遺族を徹底監視、真相究明遠く=言論統制強化で風化も―天安門事件35年・中国 2024年06月03日 18時47分

中国・北京の天安門広場=3日
中国・北京の天安門広場=3日

 【北京時事】中国・北京で学生らの民主化運動が武力弾圧された1989年6月の天安門事件から、4日で35年。犠牲者遺族は真相究明を訴え続けているが、共産党・政府は事件を「動乱」とする立場を変えておらず、公に語ることはいまだにタブー視される。習近平政権の下で言論統制は一層強まっており、遺族らは監視下での生活を余儀なくされている。
 「身分証を見せろ」。5月下旬、事件で当時19歳の息子を亡くした張先玲さんの自宅前を記者が訪れると、当局者に阻まれた。この時期は24時間態勢で監視しているもようだ。
 それでも呼び鈴を押すと、張さんは笑顔の演技で応じてくれた。当局者に対し「台湾から来た人だから、中国大陸の身分証は持っていない」と説明。記者に向かって「戻ったら先生によろしくね」と徹底して演技を続けた。自宅にいた親族も「もうすぐ『六四』でしょう。だから常に警察がいる」と淡々と語った。
 別の遺族の自宅周辺でも、建物の管理人を名乗る当局者とみられる男が身分証を要求。「もう二度と来るな」と記者に忠告した。
 張さんらが発起人となった犠牲者遺族グループ「天安門の母」は、事件から35年となるのを前に声明を発表。「社会の対立は人の命を奪うことで解決しなければならないのか」「私たちは、この残酷な事実を受け入れることができない」として、政府に「歴史的悲劇」を直視するよう訴え、真相究明や責任者の処罰を求めた。

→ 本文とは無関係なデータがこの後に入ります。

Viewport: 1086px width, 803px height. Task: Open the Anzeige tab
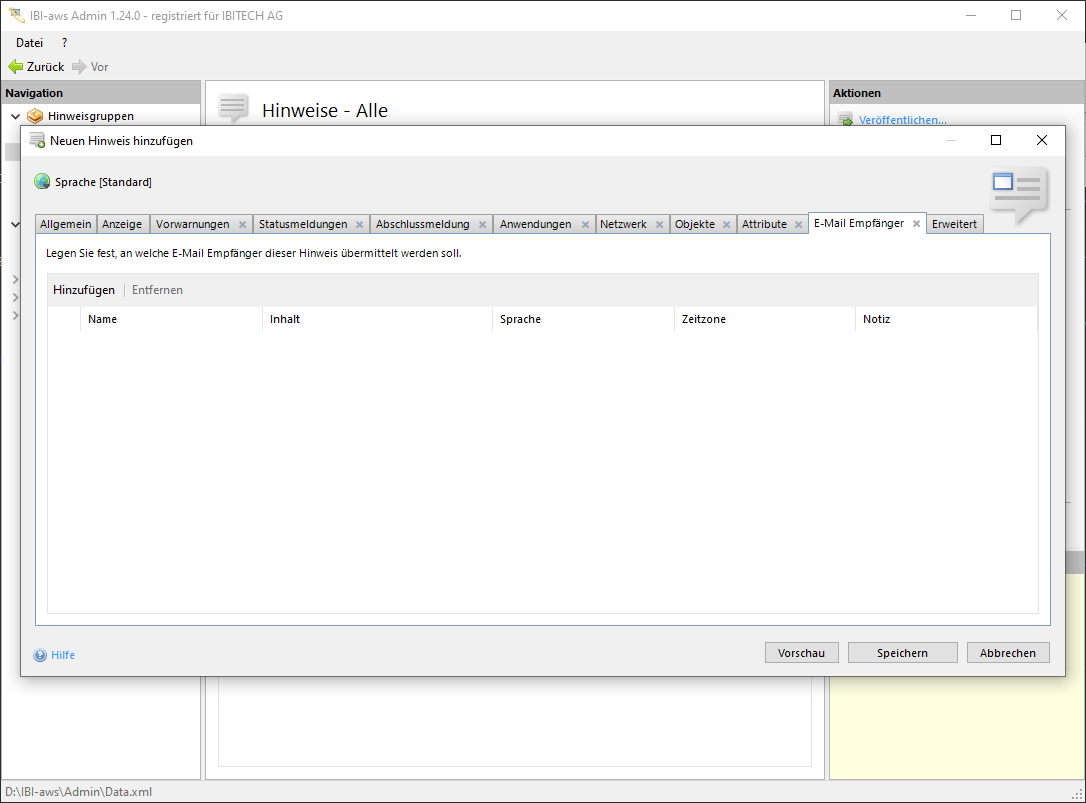click(x=122, y=224)
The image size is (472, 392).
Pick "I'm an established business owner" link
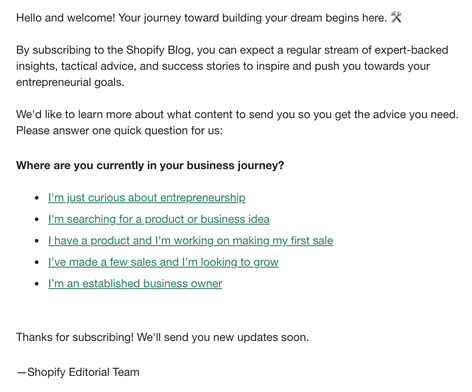[135, 284]
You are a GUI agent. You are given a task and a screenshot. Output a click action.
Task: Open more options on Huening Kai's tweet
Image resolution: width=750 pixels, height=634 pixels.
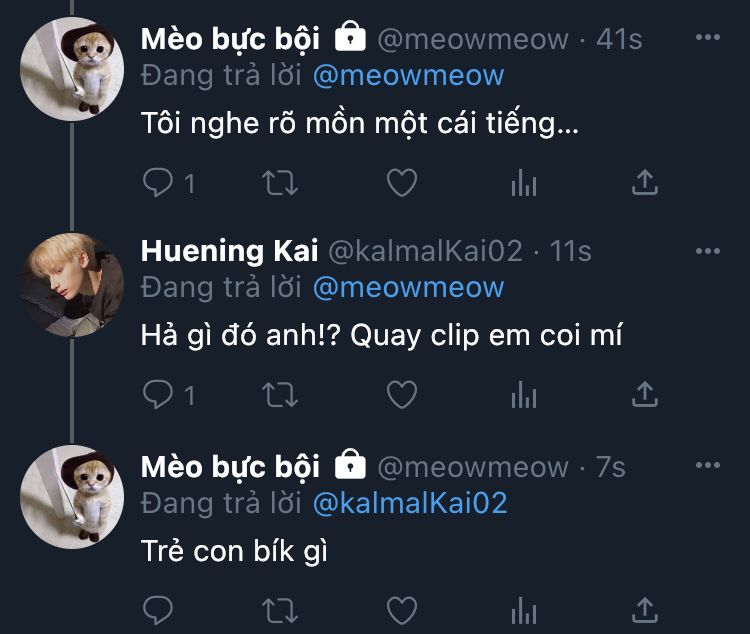pos(707,251)
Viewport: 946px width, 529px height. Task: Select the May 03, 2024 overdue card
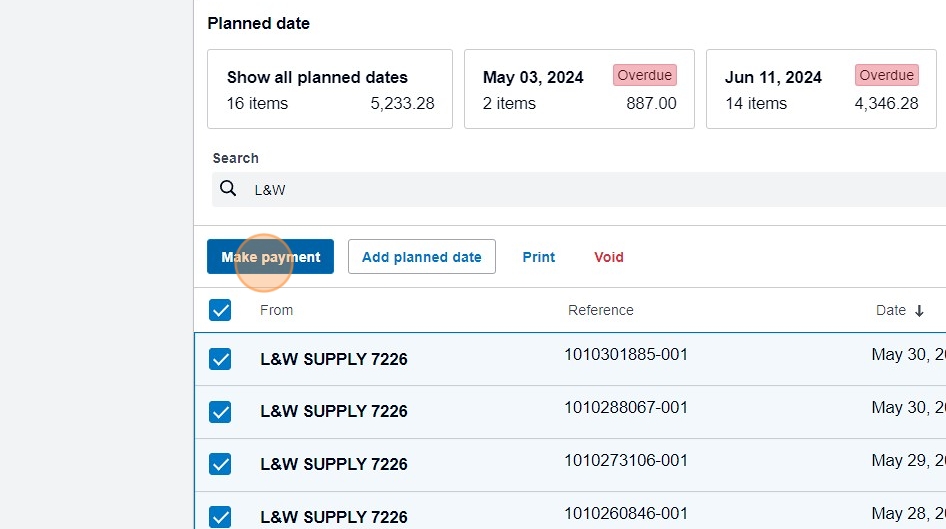tap(579, 90)
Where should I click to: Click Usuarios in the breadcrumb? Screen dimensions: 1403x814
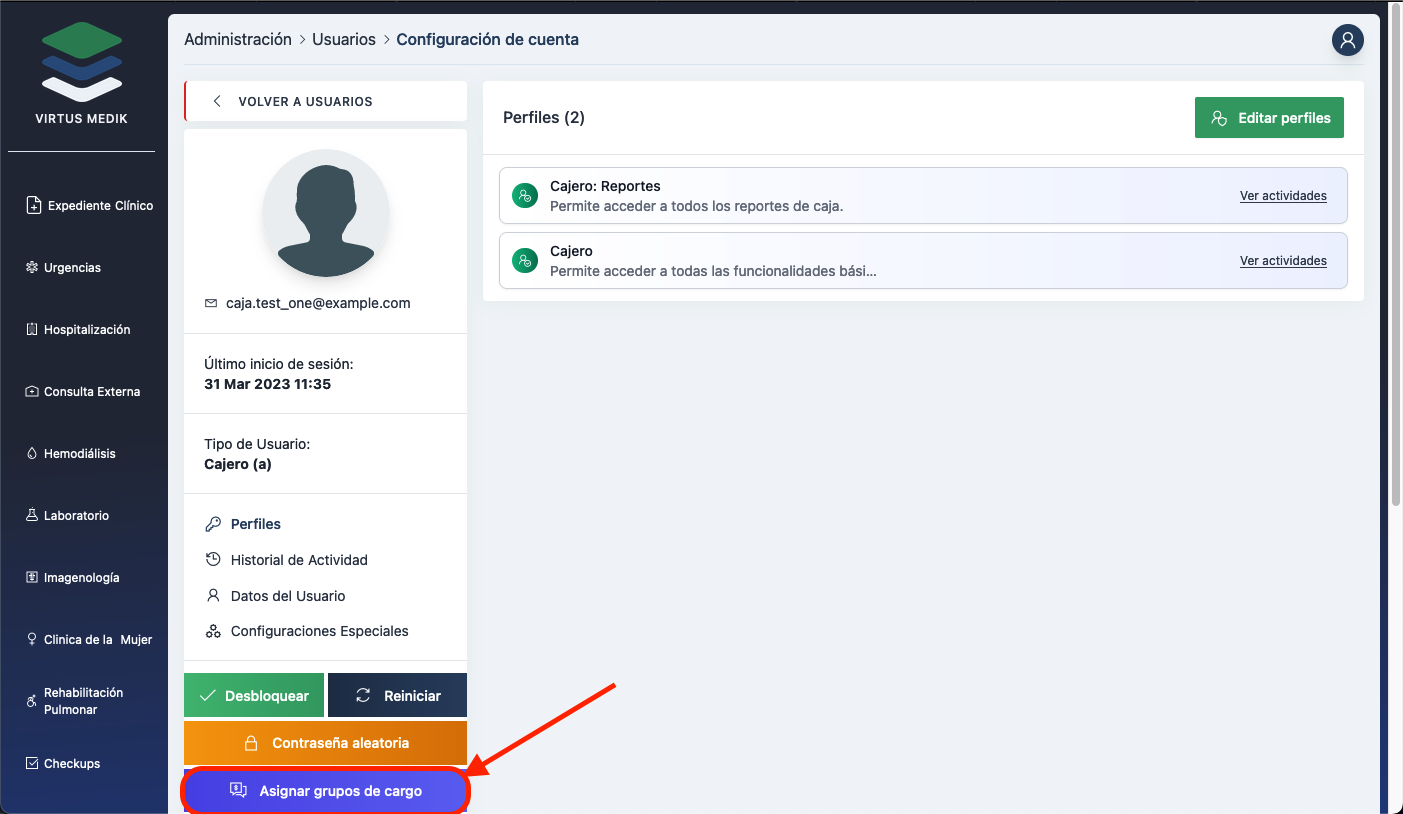point(344,40)
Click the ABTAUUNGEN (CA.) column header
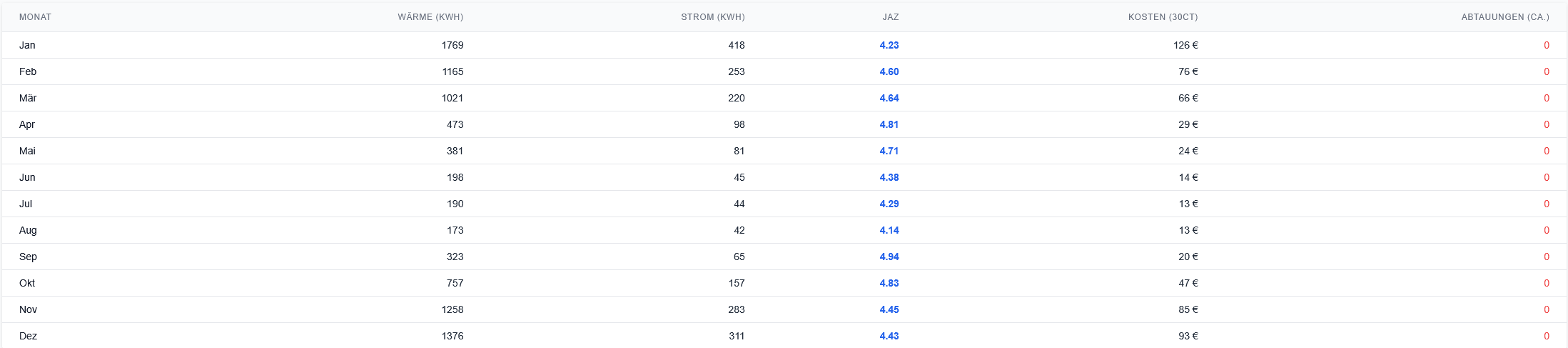The image size is (1568, 348). 1504,17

 歴代政権は事件を「政治風波(騒動)」と呼び、武力弾圧を正当化してきた。習政権もこの見解を維持し、「国家安全」の名の下に遺族や民主派の監視を徹底。統制の結果、事件を知らない若者も多く、真相究明の要求と逆行するように国内では風化が進んでいる。中国外務省の毛寧副報道局長は3日の記者会見で、「80年代末に発生した政治風波に関し、中国政府は既に明確な結論を出している」と従来の説明を繰り返した。